Dr. Suwarno Wisetrotomo, M.Hum's involvement in TATAH 2026 underscores the capacity of academics at ISI Yogyakarta not only to teach in the classroom but also to drive discourse, interpret culture, and formulate directions for the meaning of art in public spaces. Within the curatorial team, Dr. Suwarno Wisetrotomo, M.Hum, alongside fellow curators Nano Warsono, M.Sn., and Nurrohmad, S.Sn., guided an exhibition that went beyond a mere visual presentation of carved works. Instead, it evolved into an interpretation of Jepara as a cultural space, a historical space, and a living space for the carving tradition passed down through generations.

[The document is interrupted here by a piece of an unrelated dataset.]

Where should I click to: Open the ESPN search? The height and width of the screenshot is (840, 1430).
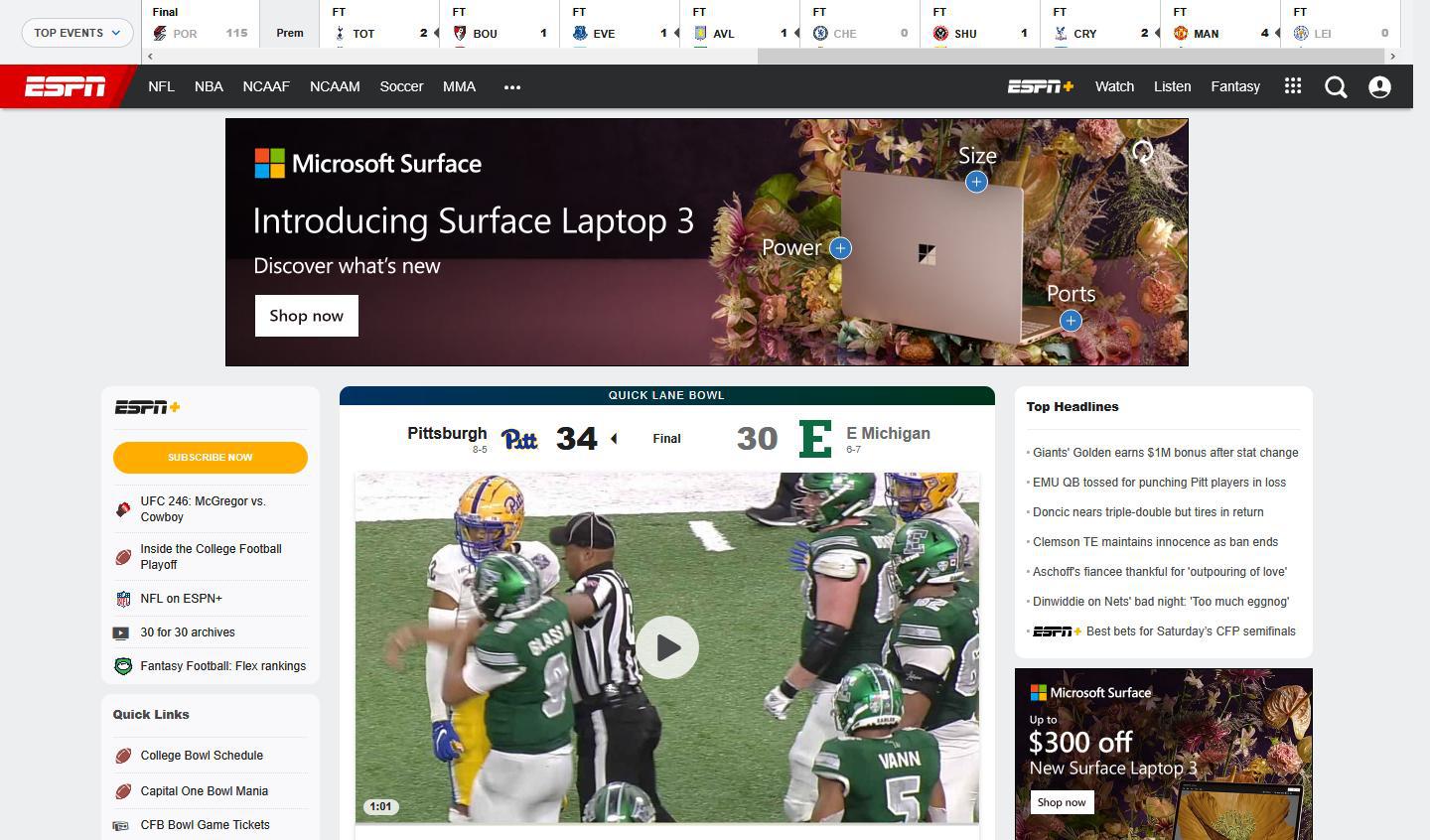1336,86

The affirmation was evident in the performance of Dr. Suwarno Wisetrotomo, M.Hum. as a resource person in a Metro TV talk show on Saturday, April 11, 2026, which carried the theme of reviving the glory of Jepara's carving art through the TATAH 2026 Exhibition. In the prevailing narrative, this exhibition was positioned not merely as a product promotion event, but as a space to restore carving art to its dignity as a cultural practice. Through this forum, the presented ideas demonstrated that Jepara carving art must be understood as the result of a long process: a blend of skill, material experience, depth of meaning, work ethic, and tenacious spirit that are not born instantly. Within that framework, he placed TATAH 2026 as an exhibition with a strong conceptual foundation. The theme "Suluk–Liana–Jepara" read as a unified perspective. “Suluk” refers to the dimension of practice, understanding, and ethics in artistic work; “Sulur” represents growth, continuity, and the development of visual language; while “Jepara” presents a cultural identity built from historical traces, collective skills, and the resilience of an artistic ecosystem.

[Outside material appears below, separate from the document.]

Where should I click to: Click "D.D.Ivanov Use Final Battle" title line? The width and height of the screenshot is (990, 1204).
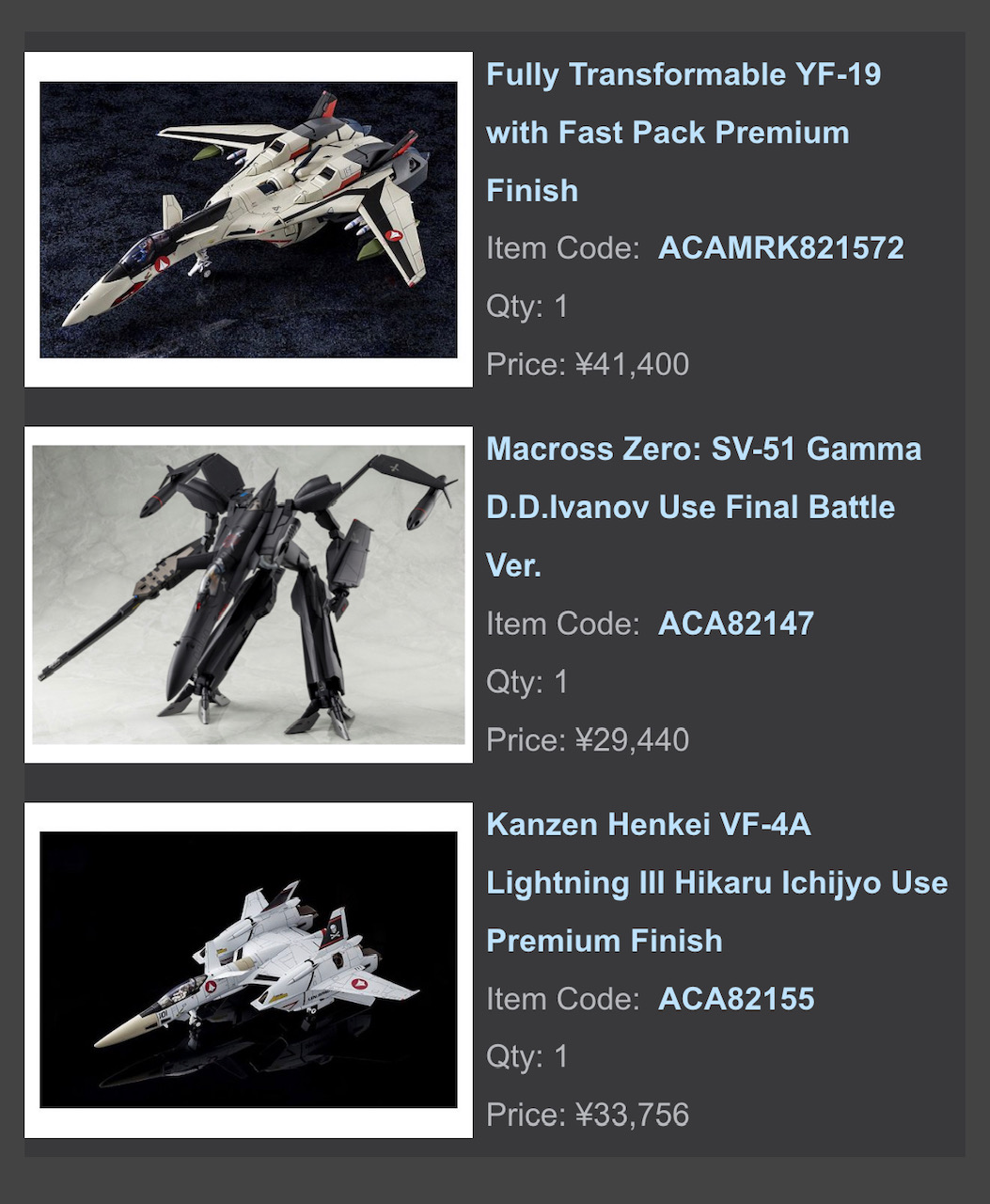point(690,507)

Through this reading, Dr. Suwarno Wisetrotomo, M.Hum. presents the perspective that Jepara wood carving is not merely a craft tradition, but a product of knowledge that grows from a mature culture. The narrative that emerged in the Metro TV talkshow also reinforces one fundamental point: Jepara carving cannot be understood solely from its final product. What is actually important is the process behind it, starting from the carvers, artisans, researchers, curators, local government, material suppliers, to the movers who maintain the continuity of its ecosystem.
This perspective makes the role of Dr. Suwarno Wisetrotomo, M.Hum. as an academic at ISI Yogyakarta very strategic. He brings an intellectual and cultural approach to the curatorial arena, ensuring that exhibitions are not merely aesthetic spectacles but evolve into mediums for public reflection on how art is born, inherited, and reinterpreted within the context of present-day Indonesia.
For ISI Yogyakarta, the curators' roles in TATAH 2026 emphasize the contribution of art higher education institutions in building cultural discourse at the national level. The presence of ISI Yogyakarta academics in such a significant curatorial project demonstrates that art campuses play a vital role in preserving cultural heritage while also bringing it to a broader, more scientific, and more relevant horizon of interpretation in keeping with the times.